E assim conversaram, como nos velhos tempos. Harry sentia uma real falta daquelas conversas. Comentaram sobre tudo, desde a revolta dos Comensais até o suposto romance de Luna Lovegood e Neville Longbottom que, Harry pasmou-se ao saber, estava também competindo pela carreira de Auror.



– É verdade! – Exclamou Hermione, pela última vez, quando os amigos disseram que não acreditavam no que ela dizia – Neville, assim que se inscreveu, veio me contar... acho que ele tinha grandes chances, eu vi alguns treinos dele, mas infelizmente não consegui perguntar se ele tinha passado. Só me falaram de você, Harry. Aliás... – o rosto da garota formou uma expressão divertida --, por um acaso você encontrou um atentende absolutamente animado quando foi perguntar sobre o teste?



– Ahm... sim, encontrei... você o conhece, Mione? – Perguntou Harry, com estranhamento. A amiga riu.



– Sim, eu o conheço... ele é o Will, é meu colega, só que trabalha no Dpto. de Aurores... ele é simplesmente fanático por você, Harry, tem pôsteres seus colados no cubículo dele, uma coisa absurda! Você é ídolo dele! Ele ficou abismado quando lhe disse que era a sua melhor amiga. Agora ele me cumprimenta toda vez que passa pelos corredores – Riu a garota.

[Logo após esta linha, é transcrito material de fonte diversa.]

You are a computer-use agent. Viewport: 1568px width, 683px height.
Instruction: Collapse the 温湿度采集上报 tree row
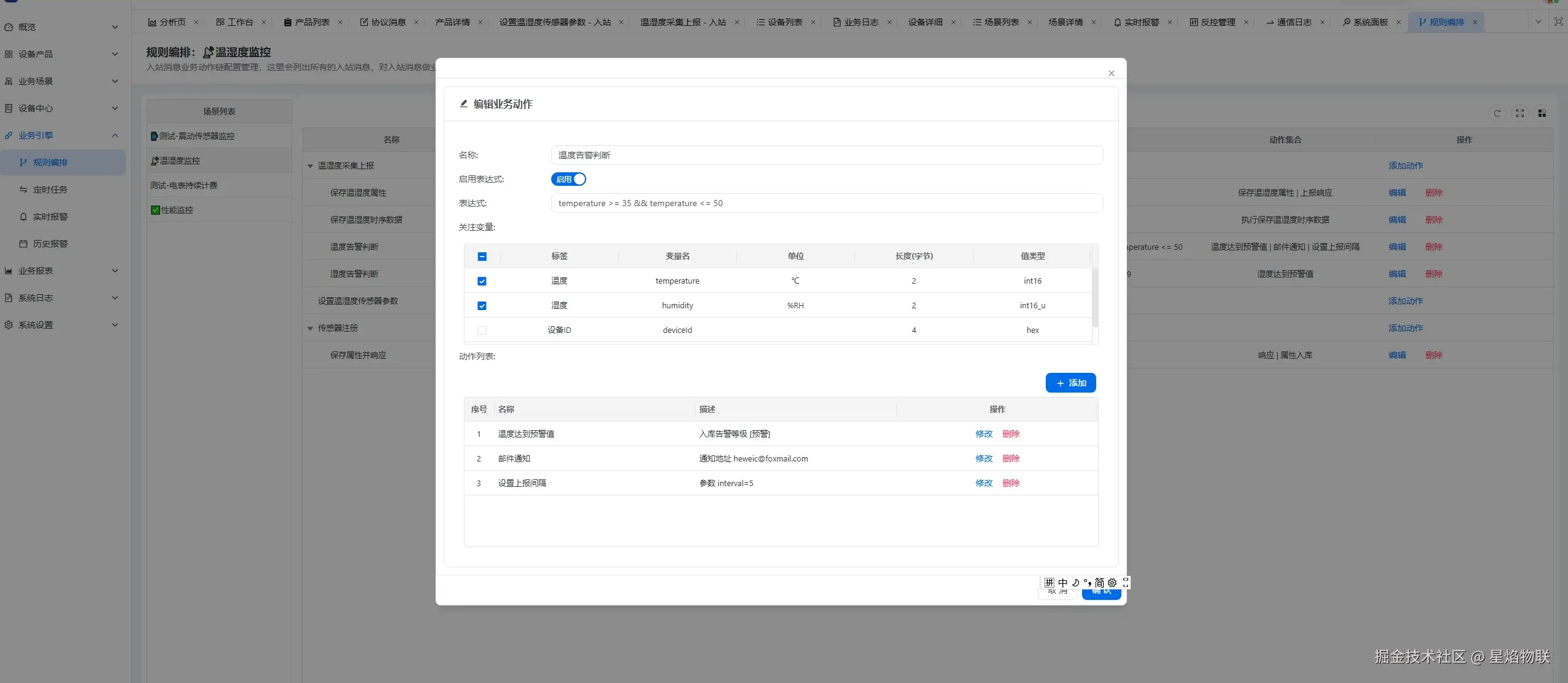pos(311,166)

– Como é esse tal Will? – Perguntou Rony, pelo canto da boca, para Harry. Hermione riu ainda mais alto.



– Pare com esse ciúme idiota, Rony. Você sabe que eu gosto de você.



– E não precisa se preocupar, porque ele é bem feio mesmo – Comentou Harry, rindo. Todos riram muito alto, em seguida. A tarde foi incrivelmente agradável, tranquila, e Harry saiu do Departamento de Mau Uso dos Artefatos Trouxas com um sorriso espontâneo gravado em seu rosto. Resolveu dar uma passada, bem de longe, no corredor dos Aurores, em que ocorria a lista dos aprovados no teste. Foi então que viu uma moça alta, magra, de longos cabelos negros, pela primeira vez. Ela sorriu para ele, um sorriso tão belo e suave, que Harry por um momento não sentiu o chão... que sensação estranha que ela lhe causara! Era como se o chão estivesse derretendo aos seus pés.... ela era bem mais velha do que ele, verdade, mas nunca vira mulher tão bonita em sua vida. Nem Cho se comparava a ela.



Quando deitou a cabeça no travesseiro, alguns minutos depois, descobriu que não conseguia dormir. A mulher dominava seus pensamentos. E, logo descobriu, seus sonhos também.